Senin, 13 Februari 2023 - 20:34 WIB
loading...
Pemprov DKI Diminta Tak Terburu-buru Terapkan ERP untuk Atasi Kemacetan
Rencana Pemprov DKI Jakarta menerapkan sistem Electronic Road Pricing (ERP) atau jalan berbayar menuai sorotan dari berbagai kalangan. Foto: Dok SINDOnews
A A A
JAKARTA - Rencana Pemprov DKI Jakarta menerapkan sistem Electronic Road Pricing (ERP) atau jalan berbayar menuai sorotan dari berbagai kalangan. Pasalnya, untuk bisa menerapkan ERP secara efektif dibutuhkan kajian yang benar-benar merepresentasikan perilaku mobilitas publik.

Direktur Eksekutif Pusat Studi Perkotaan Nirwono Joga mengatakan, Pemprov DKI harus mengkaji ulang beberapa poin penting dan tidak terpaku pada opsi ERP saja.

Salah satu hal yang disoroti yakni pemilihan 25 ruas jalan yang harus mensyaratkan lebar jalur yang ada.
Baca juga: Wacana ERP di Jakarta, Sahroni: Asas Manfaat Harus Diperhatikan

“Yang paling penting, di ruas jalan tersebut sudah ada transportasi publik yang memenuhi syarat seperti dekat lokasi perkantoran. Tujuan utamanya tentu mengurai kemacetan lalu lintas sehingga mendorong masyarakat pindah ke angkutan umum,” ujar Nirwono, Senin (13/2/2023).

Sejauh ini, baru ada beberapa ruas jalan yang paling siap fasilitas angkutan publiknya seperti Jalan Sudirman-Thamrin, MT Haryono, Gatot Subroto, dan Rasuna Said. Sementara di beberapa ruas jalan lain masih ada permukiman sehingga masyarakat yang tinggal di wilayah tersebut akan merasa dirugikan.

Yang juga harus diperhatikan adalah sasaran ERP warga Jakarta, Bogor, Depok, Tangerang, dan Bekasi (Jabodetabek). Sementara warga di luar Jabodetabek yang hanya sesekali melewati jalan tersebut kemungkinan tidak punya aplikasi ERP di kendaraannya.

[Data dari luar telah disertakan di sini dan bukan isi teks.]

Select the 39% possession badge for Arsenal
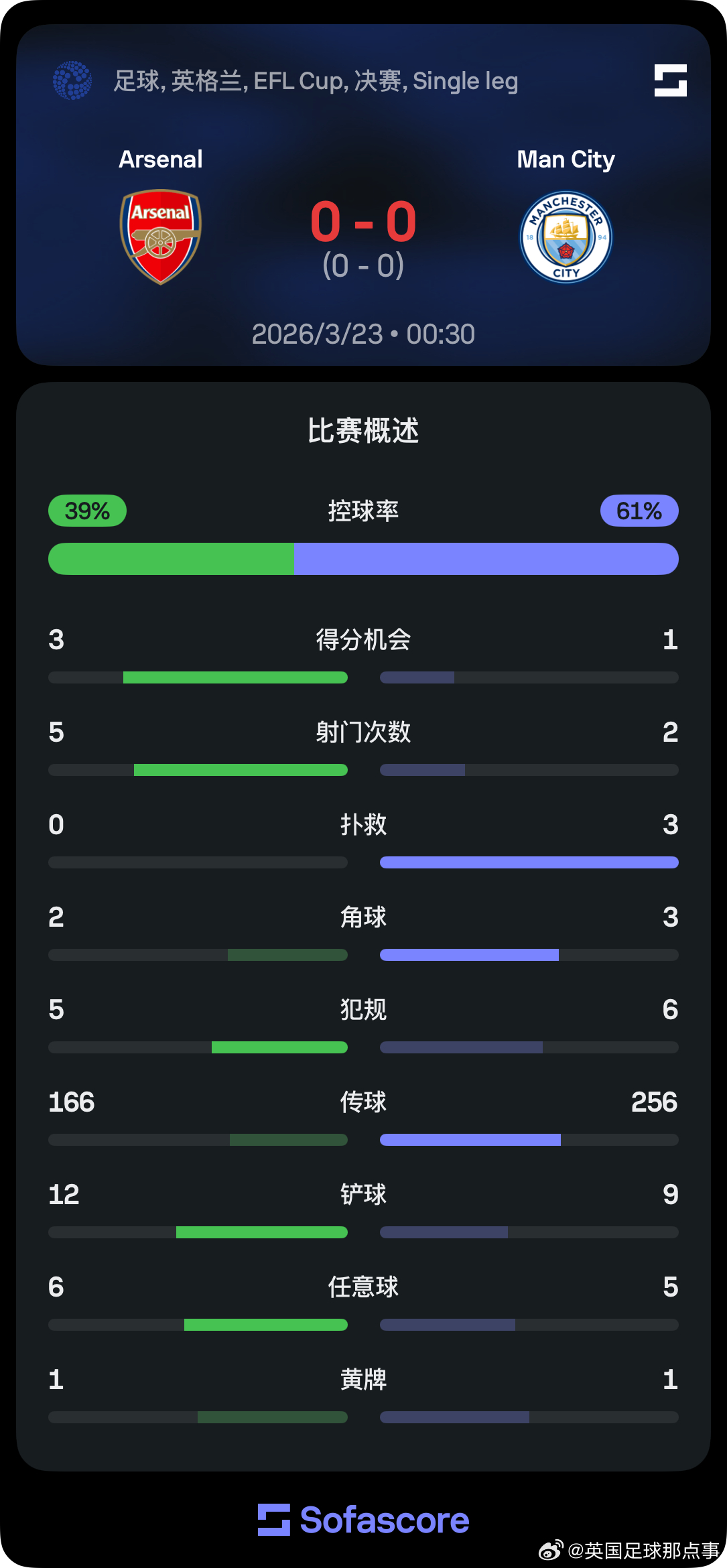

“ERP ini sebaiknya jangan diberlakukan dulu di lokasi-lokasi yang ada permukimannya. Masyarakat yang sudah tinggal puluhan tahun di situ dan belum tentu menggunakan transportasi publik pasti akan komplain. Pertanyaannya, apakah kalau ERP ini diterapkan kemacetan akan berkurang? Belum tentu juga kan,” katanya.

Sejatinya ada beberapa opsi lain yang dapat dilakukan dalam rangka mengurangi kemacetan. Salah satunya pengenaan biaya parkir progresif. Misalnya, untuk tarif parkir yang lokasinya berada semakin ke pusat kota, maka tarif parkirnya semakin mahal. Selain itu, juga perlu disediakan kantong-kantong parkir yang nyaman dan dekat transportasi publik.

“Jadi ada alternatif-alternatif lain yang diberikan kepada masyarakat sehingga masyarakat bisa melihat mana nanti yang bisa menekan atau mengurai kemacetan lalu lintas,” ujar Pengamat Tata Kota Universitas Trisakti ini.

Yang terpenting, menata kawasan secara keseluruhan. Sebelum rencana penerapan ERP, sebenarnya Pemprov DKI sudah menerapkan sistem 3 in 1 dan ganjil-genap. Namun, upaya-upaya yang sejatinya diciptakan untuk mengurangi volume kendaraan di jalan-jalan sibuk tersebut terbukti tidak berjalan efektif dalam mengurai kemacetan dan berulang kali dievaluasi.

“Hal ini terjadi karena sistem transportasi publik kita belum bisa diandalkan, integrasinya belum siap sehingga biaya menggunakan transportasi publik menjadi cukup mahal. Karena itu, transportasi publik harus dibenahi dulu baru kemudian ERP diterapkan,” ungkapnya.

Belakangan ini di tengah masifnya pembangunan transportasi publik, keterbatasan kapasitas transportasi publik dalam menampung mobilitas penduduk kembali menjadi sorotan. Seperti fenomena menumpuknya penumpang KRL Commuter Line di Stasiun Manggarai pada jam-jam sibuk.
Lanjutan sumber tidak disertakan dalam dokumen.